Menurut pengakuan Syaifullah, pelaku yang masih buron adalah MW (30), warga 
Desa 
Rajabasa Lama Induk, Kecamatan Labuhan Ratu, yang sehari-hari bekerja sebagai 
petani 
di sana.

Penerapan hukuman yang relatif berat bagi pelaku tindak pidana pelanggaran 
perundangan lingkungan hidup (penebangan liar, perburuan satwa dilindungi, 
perambahan hutan), dipercayai dapat menurunkan kasus hukum yang diproses di 
lingkungan hutan TNWK.

Menurut Bustami dan Hartato, kasus-kasus tindak pidana yang terjadi di TNWK 
cenderung 
makin berkurang sejak tahun 2003. 

"Proses hukum pelaku tindak pidana di sekitar TNWK sampai pengadilan dan tidak 
ada 
kompromi lagi," kata Bustami.

Pada 2003 terdapat 58 kasus pidana dengan 106 tersangka di TNWK, dengan 
kebanyakan 
kasus penebangan kayu di hutan.

Pada 2004 kasus itu turun menjadi hanya 36 kasus (50 tersangka), tahun 2005 
sebanyak 
15 kasus (29 tersangka), 2006 sebanyak sembilan kasus (14 tersangka), 2007 
terdapat 
sembilan kasus (12 tersangka), dan tahun 2008 terjadi lima kasus yang sedang 
ditangani 
dengan delapan tersangka.

Di antara kasus pidana di hutan TNWK itu ditemukan pula kasus pembakaran hutan 
dan 
pencurian ikan di sungai. 

"Mencuri ikan di sungai di hutan TNWK bisa dianggap sepele kasusnya, tapi 
dampaknya 
bisa serius bagi kelestarian hutan, keberadaan flora dan fauna di dalamnya 
serta biasanya 
pelaku melakukan pula aktivitas pembakaran yang bisa meluas di hutan ini," ujar 
Bustami.

Menurut Hartato, 20-an personil pengamanan badak dan mamalia besar di hutan itu 
kerap 
memergoki pelaku tindakan kejahatan, terutama penebangan liar dan perburuan 
satwa 
dilindungi. 

Sebanyak 20 personil itu bergiliran berpatroli setiap hari. 

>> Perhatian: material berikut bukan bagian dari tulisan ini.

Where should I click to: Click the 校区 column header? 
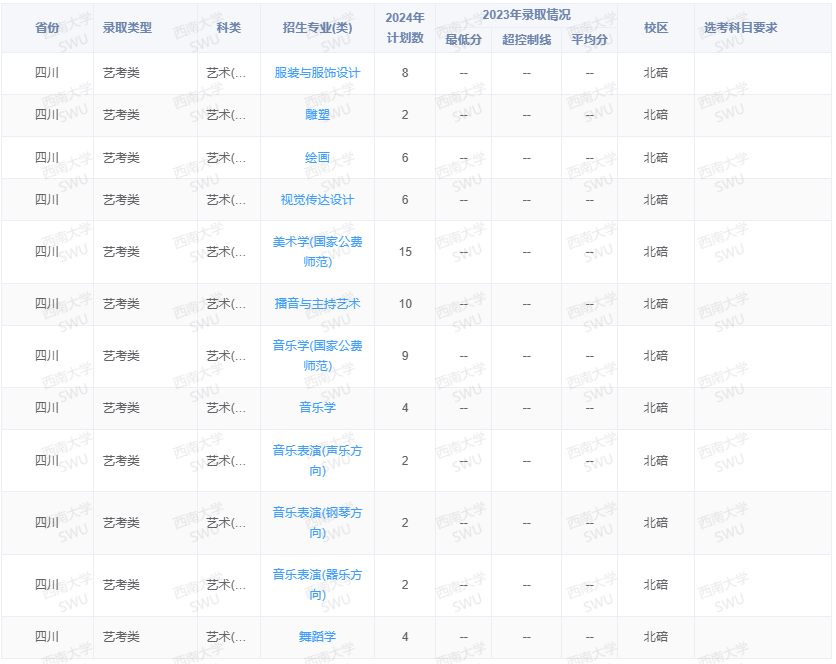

Dia membenarkan, dalam lima tahun terakhir, kasus pidana yang kedapatan di TNWK 
cenderung menurun ,termasuk pencurian kayu dan perburuan liar meskipun tetap 
harus 
diwaspadai dan diantisipasi, mengingat indikasi komplotan pelaku pemburu liar 
dan 
pembalakan liar juga terus berkeliaran.

"Hukuman berat serta hampir tidak ada kasus temuan tindak pidana tanpa proses 
hukum, 
dapat berefek jera dan membuat pelaku baru berpikir dua kali untuk 
melakukannya, " ujar 
Bustami.

Pemburu satwa liar jenis langka dan dilindungi sesuai dengan UU No. 5 Tahun 
1990 
tentang Konservasi Sumberdaya Alam Hayati dan Ekosistemnya, dapat diancam 
dengan 
hukuman pidana kurungan selama lima tahun atau denda mencapai Rp100 juta.

Ancaman hukuman berat itu, menurut staf RPU, Ujang Suryadi, diharapkan dapat 
menekan 
tindak pidana di hutan di Lampung.

Menurut Ujang, UU tersebut diantaranya menyebutkan, setiap orang dilarang 
menangkap, 
melukai, membunuh, menyimpan, memiliki, memelihara, mengangkut, memperniagakan 
satwa dilindungi dalam keadaan hidup atau mati.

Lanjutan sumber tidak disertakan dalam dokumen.